Un’impresa tanto nobile quanto pericolosa, visto il destino degli altri scalatori che prima di lui avevano avuto a che fare con quella montagna, d’inverno, per quella strada da lui scelta: “Sono tutti morti – aveva confermato con una leggera risata Daniele -. È una montagna conosciuta come montagna assassina. Uno su quattro non tornava a casa “.
Uno su quattro, però, che erano passati per la via più facile e non dallo Sperone Mummery, uno sperone di roccia e ghiaccio alto mille metri, scelto da Nardi e dalla sua spedizione: “E' in assoluto la via più diretta alla vetta, più elegante, più bella – aveva aggiunto lo scalatore - ma anche più pericolosa. Ho scelto quella via perché quando vedi la montagna da quella valle, a forma di imbuto, dalla vetta al campo base è proprio una linea diretta, una super diretta alla vetta del Nanga Parbat e che in salita non l’ha mai scalata nessuno”.
E proprio quella super diretta, ma in discesa, era stata nel giugno del 1970 teatro della tragedia che aveva coinvolto Reinhold Messner, che si era salvato ma che lì era stato costretto ad abbandonare il fratello morto, travolto da una valanga.
Delle difficoltà fisiche della missione Daniele ci aveva parlato in modo chiaro: “esiste una zona a 7mila metri che si chiama la zona della morte, perché l’organismo umano non è più in grado di adattarsi, quindi se noi siamo lì su più di un tot di giorni, in realtà moriamo per mancanza di ossigeno, perché lì deperisce l’organismo”.
E tra le altre difficoltà anche “gli spindrift, polvere di neve che scende con il vento lungo la parete, che è molto fastidioso. Possono cadere le valanghe dall’alto, che creano impatti di aria molto forti, venti acceleranti, che viaggiano tra i 100 e i 200 chilometri all’ora e che tu puoi prevedere solo con otto ore di anticipo. Quindi se ti trovi sulla montagna e non riesci a proteggerti nel momento in cui questo vento arriva sei spacciato. Poi c’è il freddo – aveva aggiunto Daniele - a 40-50° sottozero e magari ti trovi sopra i 6mila metri, hai una percezione del freddo ancora più forte e sei in una lotta continua contro il congelamento”.
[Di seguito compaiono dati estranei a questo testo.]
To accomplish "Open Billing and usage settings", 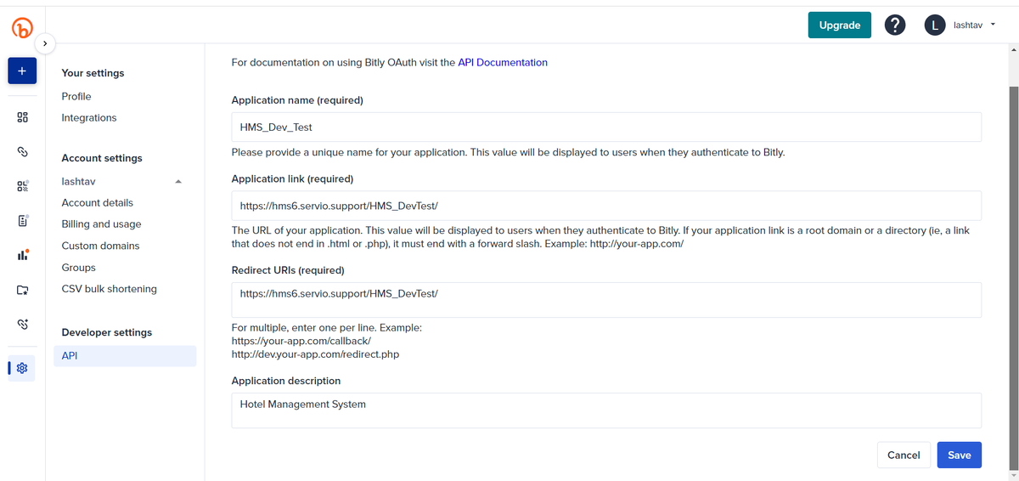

“E se ti accorgi che non ce la fai, c’è qualcuno in grado di venirti a prendere?“, gli avevamo chiesto. “D’inverno proprio no – era stata la sua risposta secca -. Nella maggior parte dei casi quando sei sopra i 7mila è difficilissimo portar giù una persona: gli elicotteri non volano, non ci arrivi e se anche tu arrivassi a piedi portare giù 70-80 chili di persona a quelle quote è veramente troppo faticoso “
Insomma una vera impresa da pioniere, perché come lui stesso ci aveva detto, sul Nanga Parbat ci sono “tanti, troppi, troppi morti”.
“E se tu riuscissi a conquistare la vetta, dopo già altri 4 tentativi, cosa farai? “ avevamo chiesto in chiusura di intervista a Daniele. “Comincerò a piangere. Quando arriverò in vetta al Nanga Parbat, penso che comincerò a piangere”, era stata la sua risposta sincera.
“E se tu non dovessi tornare, come vorresti essere ricordato?”: ”Come un ragazzo che ha provato a fare una cosa incredibile, impossibile e però non si è arreso”, aveva concluso.